I più piccoli hanno partecipato attivamente, osservando, raccogliendo, chiedendo. Un approccio che permette di comprendere concretamente cosa significa inquinamento, evitando astrazioni e trasformando il tema ambientale in qualcosa di tangibile.
Il percorso si è svolto sotto la supervisione delle Guardie Ambientali, che hanno accompagnato i partecipanti garantendo sicurezza e supporto. Una presenza che ha contribuito a rafforzare il carattere organizzato dell’iniziativa, evitando improvvisazioni.
Accanto all’aspetto operativo, non è mancato il contributo della comunità locale. Alcune realtà del territorio hanno scelto di sostenere l’evento, trasformandolo in un momento condiviso. L’Antica Pasticceria Pan Belmonte ha offerto cioccolatini ai bambini, mentre Playzone Ivrea ha donato un gadget al gruppo scout. Gesti semplici, ma che rafforzano il senso di appartenenza.
Presente anche l’amministrazione comunale, con l’assessore Giacomo Meaglia, che ha seguito l’iniziativa manifestando l’intenzione di proseguire con attività simili. Un segnale politico, oltre che simbolico, che conferma l’attenzione verso le tematiche ambientali. Il sindaco Martino Zucco Chinà ha portato il proprio saluto, sottolineando l’importanza del coinvolgimento civico.

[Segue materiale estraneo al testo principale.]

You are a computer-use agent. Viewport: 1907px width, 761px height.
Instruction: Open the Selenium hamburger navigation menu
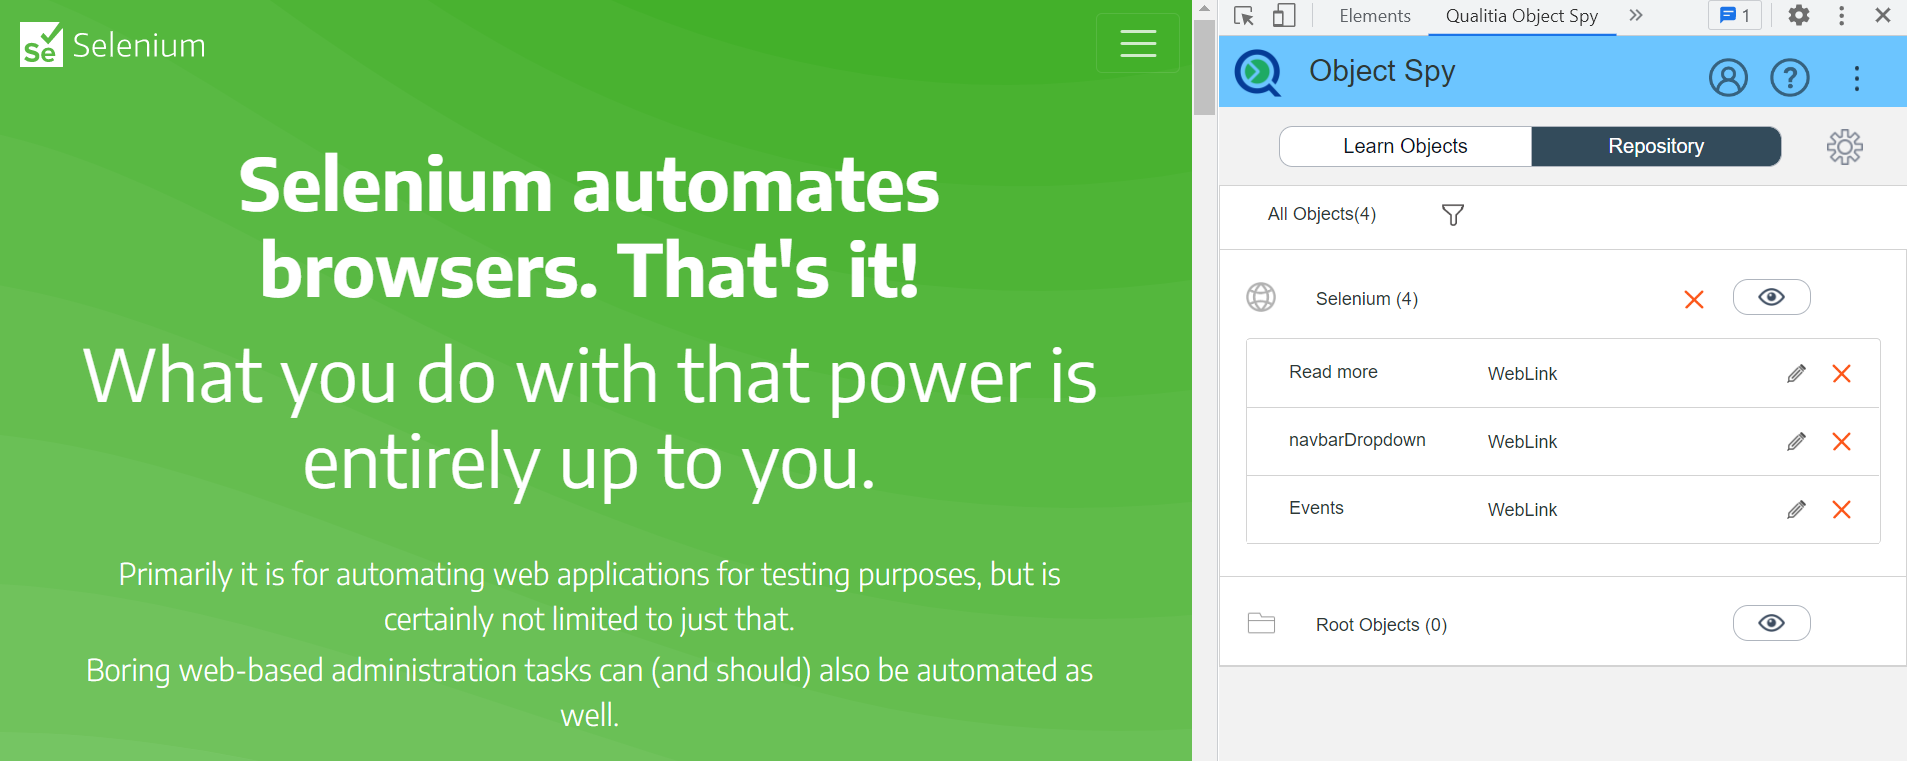point(1137,43)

La giornata ha offerto anche uno spunto di riflessione su comportamenti ancora diffusi. Tra i rifiuti raccolti, infatti, una presenza costante è quella dei mozziconi di sigaretta, uno degli elementi più comuni e al tempo stesso più sottovalutati dell’inquinamento urbano. Piccoli, ma numerosi, difficili da smaltire e spesso ignorati.
È proprio su questi aspetti che iniziative come quella di Rivarolo possono incidere. Non solo ripulire, ma cambiare abitudini. Rendere visibile ciò che normalmente viene ignorato. Costruire una consapevolezza che non si esaurisce in una giornata, ma che può tradursi in comportamenti quotidiani. Il coinvolgimento dei bambini assume, in questo senso, un valore strategico. Educare le nuove generazioni significa intervenire sul lungo periodo. Significa creare cittadini più attenti, più responsabili, più consapevoli.
In un contesto globale in cui il tema ambientale è sempre più urgente, esperienze locali come questa mostrano come il cambiamento possa partire dal basso. Senza grandi numeri, ma con partecipazione reale. Rivarolo Canavese, per una mattina, è diventata un laboratorio di cittadinanza attiva. Un luogo in cui il problema dell’inquinamento è stato affrontato in modo diretto, coinvolgendo chi quel territorio lo vive ogni giorno.
Il dato finale resta: 70 chili di rifiuti raccolti. Ma il risultato più importante è un altro. È la costruzione di un legame tra persone, ambiente e responsabilità. Un processo lento, ma necessario. Perché, in fondo, la vera sfida non è raccogliere ciò che è stato abbandonato. È evitare che venga abbandonato ancora.